The San Francisco Chronicle reports US Attorney Kevin Ryan resigned Tuesday. Ryan's work included BALCO, and other important cases.
U.S. Attorney Kevin Ryan announced his resignation Tuesday as chief federal prosecutor for coastal Northern California, ending a 4 1/2-year tenure marked by high-profile cases on stock options fraud and steroids in sports and some high-level criticism of his management.
Ryan, 49, reached a "mutually agreeable decision with Washington'' to step down, spokesman Luke Macaulay said. Macaulay noted that Ryan "serves at the pleasure of the president'' but declined to say whether President Bush had asked him to resign.
California Senator Diane Feinstein recently started a campaign hammering the Bush administration for using political patronage in appointing federal judges and persecutors. Ryan was named by the Wall Street Journal as a target.
t's not clear what effect Ryan's departure will have on his office's investigation of Bay Area companies for allegedly concealing their backdating of stock options granted to top executives. Ryan appointed a task force last summer to look into the practice and has obtained two criminal indictments and a flurry of executive resignations.

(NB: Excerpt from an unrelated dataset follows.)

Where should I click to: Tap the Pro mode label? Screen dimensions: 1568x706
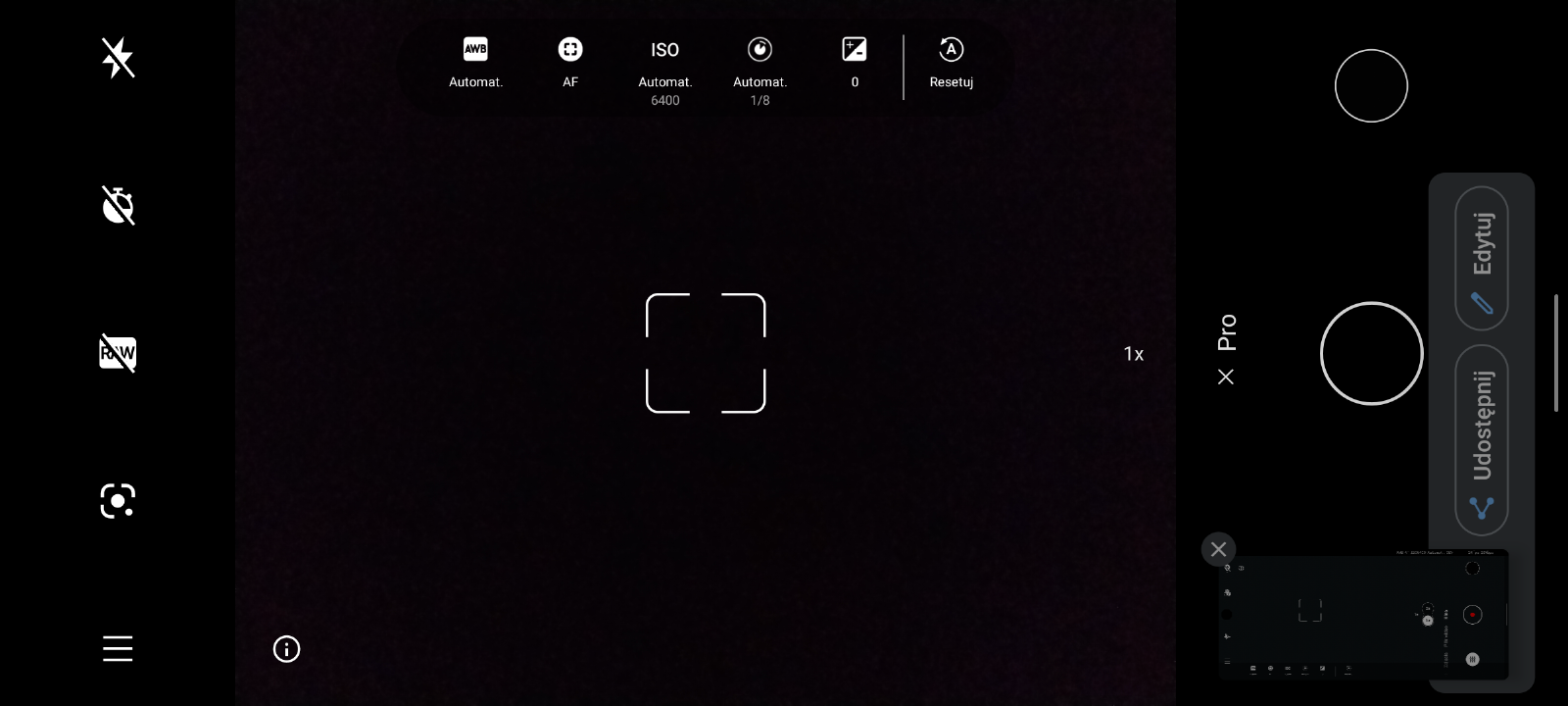[x=1226, y=332]
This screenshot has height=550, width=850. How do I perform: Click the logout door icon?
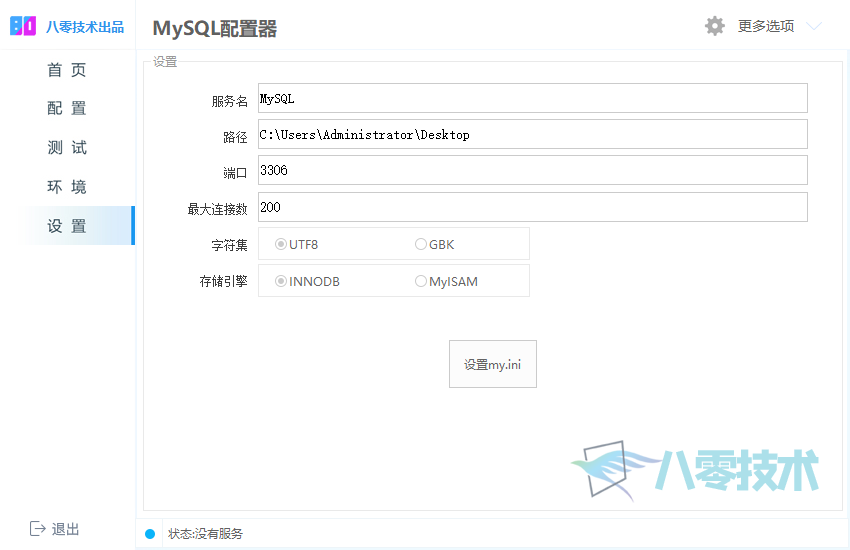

His resignation came amid accusations by Sen. Dianne Feinstein, D-Calif., and other Democrats that Bush was pushing U.S. attorneys out of office so he could appoint their replacements without Senate confirmation under a little-noticed provision of the USA Patriot Act passed by Congress in 2001.
Citing a Wall Street Journal article Tuesday that listed Ryan among seven prosecutors around the nation who reportedly were being forced out, Feinstein said she was co-sponsoring legislation that would reinstate a 120-day limit on the president's power to name an interim U.S. attorney without Senate approval. After 120 days, federal judges would make the interim appointments, as they did before the Patriot Act.
The Chronicle comments on Ryan's BALCO work:
In perhaps Ryan's best-known prosecution, the founder of the Bay Area Laboratory Co-Operative and four other defendants pleaded guilty to supplying illegal drugs to star athletes, including the Giants' Barry Bonds. No athletes have been charged, although a grand jury is investigating whether Bonds lied when he denied knowingly taking steroids.